3 thoughts on “Peur de l’autre

  1. La Peur

    Frein puissant de nos actions ou moteur aussi vicieux qu’obscur de nos comportements, la peur est un beau sujet de théâtre et le carburant de nos sociétés en crise. Désireux d’explorer “comment la peur, dans tous ses aspects, multiples et parfois contraires, conduit ou même construit la société”, Armel Roussel s’en empare avec la fraîcheur formelle et la profondeur dramaturgique qui animent son théâtre depuis des années.
    Dans La Peur, nous sommes plongés dans le quotidien d’hommes et femmes visiblement enfermés dans une sorte de camp de rééducation comportementale.

    http://www.theatrenational.be/fr/program/362/

  2. Fear No More

    Fear no more the heat o’ the sun;
    Nor the furious winter’s rages,
    Thou thy worldly task hast done,
    Home art gone, and ta’en thy wages;
    Golden lads and girls all must,
    As chimney sweepers come to dust.

    Fear no more the frown of the great,
    Thou art past the tyrant’s stroke:
    Care no more to clothe and eat;
    To thee the reed is as the oak:
    The sceptre, learning, physic, must
    All follow this, and come to dust.

    Fear no more the lightning-flash,
    Nor the all-dread thunder-stone;
    Fear not slander, censure rash;
    Thou hast finished joy and moan;
    All lovers young, all lovers must
    Consign to thee, and come to dust.

    No exorciser harm thee!
    Nor no witchcraft charm thee!
    Ghost unlaid forbear thee!
    Nothing ill come near thee!
    Quiet consummation have;
    And renowned be thy grave!

    http://www.poemhunter.com/poem/fear-no-more/

  3. Macbeth, like many of today’s leaders, is gripped by fear.

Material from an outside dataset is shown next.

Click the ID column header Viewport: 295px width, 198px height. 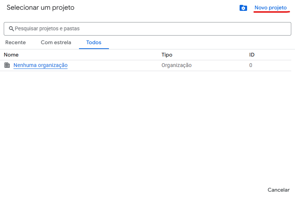coord(252,55)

Fear of failure, fear of losing power, fear of his wife, fear of retribution, fear of just about anything. Fear is a very powerful motivator – it keeps us safe when riding our bikes, it keeps us wary when walking late at night. But fear may also paralyse us: from moving forward, from taking a healthy risk, from making a change in our life. Fear is one of the first emotions we learn to express.

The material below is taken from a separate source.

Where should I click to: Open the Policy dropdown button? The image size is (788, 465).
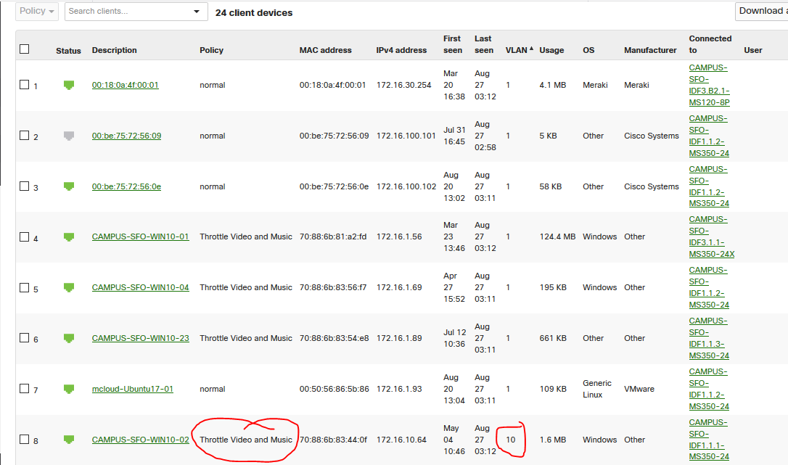pyautogui.click(x=38, y=11)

    Shakespeare has created a character who is just like us (surprise surprise) in that he fears the mighty and the mundane. He fears all kinds of things…those three witches, not being popular. Macbeth is profoundly human in his fears -that means he is just like you and me. He is deeply affected by them. He may be afraid of different things than you, but you are both feeling fear of some kind and no doubt these fears will affect your behaviour. Try this: Make a list of everything you believe Macbeth fears (remember to jot down where you find these details in the play for later references) like the witches, like Duncan not giving him power, like his wife’s anger, his own insecurity. Now, beside your list, write down what is making you afraid. We are not talking bone chilling, trembling – just kind of a dull ache in your gut, a kind of stone you are carrying around inside that you will feel really good when it is gone (say, that cutey not speaking to you in the cafeteria? your next calc test? your dad being P.O’d with you and not giving you the car? ) Big fears, little fears…any fear will do.

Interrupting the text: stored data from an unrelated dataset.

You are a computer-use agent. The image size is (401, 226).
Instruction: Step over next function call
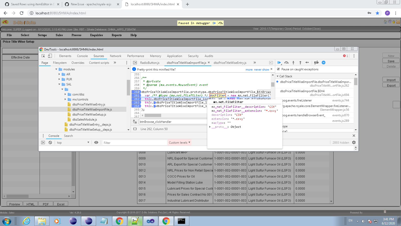(x=286, y=63)
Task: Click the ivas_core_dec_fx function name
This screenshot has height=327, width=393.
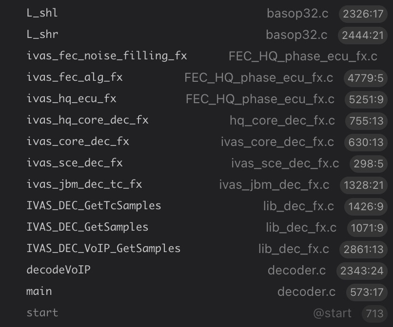Action: point(78,142)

    Sit back and take a look at your two lists: Macbeth’s and yours. Can you draw any connections between the lists? Does one of your fears maybe/perhaps/could be/possibly remind you of one of Macbeth’s fears? Like say, Macbeth is afraid of his wife being angry with him. You are afraid of your Dad being angry with you…hmmm….see something in common there? Take one or two you think are really major fears from each list. Now, focus on one fear: how does it affect your behaviour, how does it affect Macbeth’s behaviour? Are you going to avoid the cafeteria, are you going to be bold and smile at that cutey? Are you going to hide from your Dad or go tell him you need to talk to him about the two of you? How is your fear going to affect your behaviour? What you do?

    Now, do the same thing for a fear from MacBeth’s list. Ta-daa: you have a good start on how fear effects Macbeth. You have also experienced empathy, one of the most valuable reasons for reading literature and especially Shakespeare. Putting yourself in somebody’s shoes and walking around a bit is empathy. How does it feel to be them at that moment? Good, not so good? All this empathy happens in your head and it makes you a great human being. Shakespeare knew we needed to feel for others to feel good about ourselves. Genius right?